Task
Render the data from the line containing "Check the box for voucher zz11550" through the end of the data as a Markdown table with the columns Row and Line. Number each line, skip blank lines, and leave out the pictures.

Data provided
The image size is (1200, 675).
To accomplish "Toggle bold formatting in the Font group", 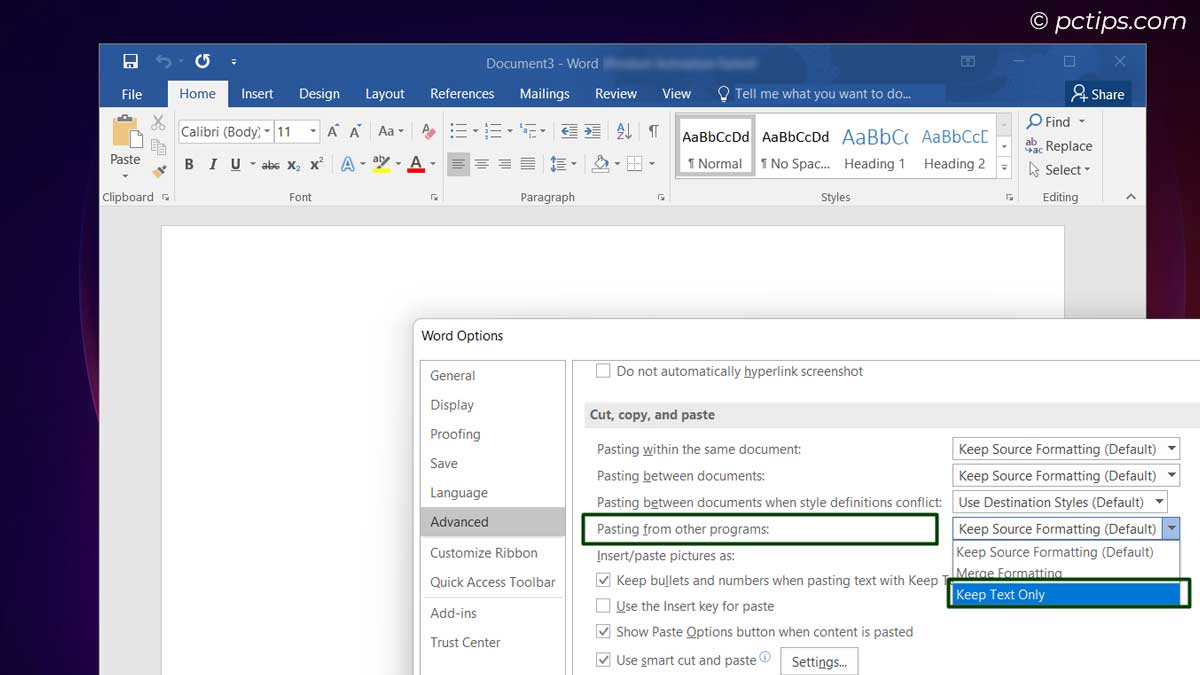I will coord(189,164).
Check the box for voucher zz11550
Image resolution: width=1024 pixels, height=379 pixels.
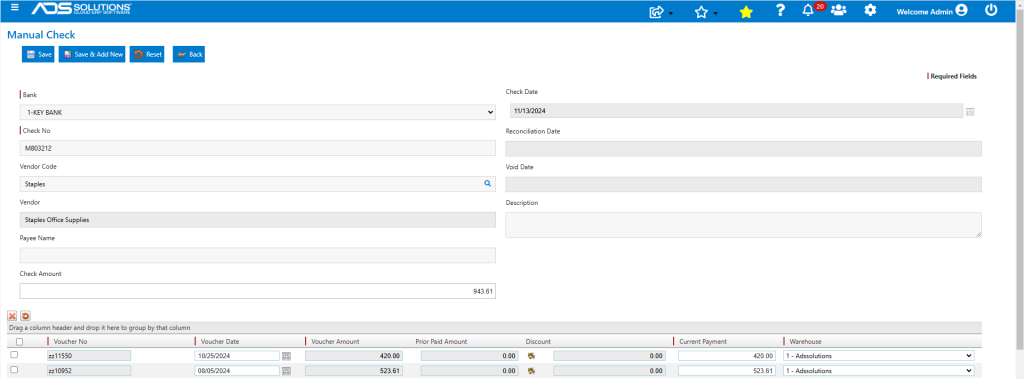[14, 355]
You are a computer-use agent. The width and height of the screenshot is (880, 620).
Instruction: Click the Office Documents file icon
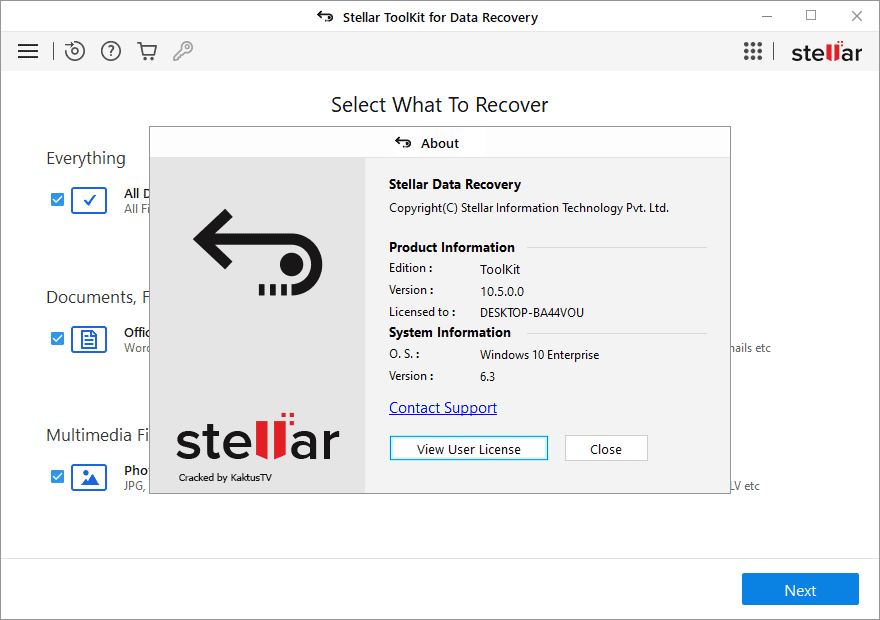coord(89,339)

Task solution
| Row | Line |
|---|---|
| 1 | Check the box for voucher zz11550 |
| 2 | Image resolution: width=1024 pixels, height=379 pixels. |
| 3 | [14, 355] |
| 4 | You are a computer-use agent. The width and height of the screenshot is (880, 620). |
| 5 | Instruction: Click the Office Documents file icon |
| 6 | coord(89,339) |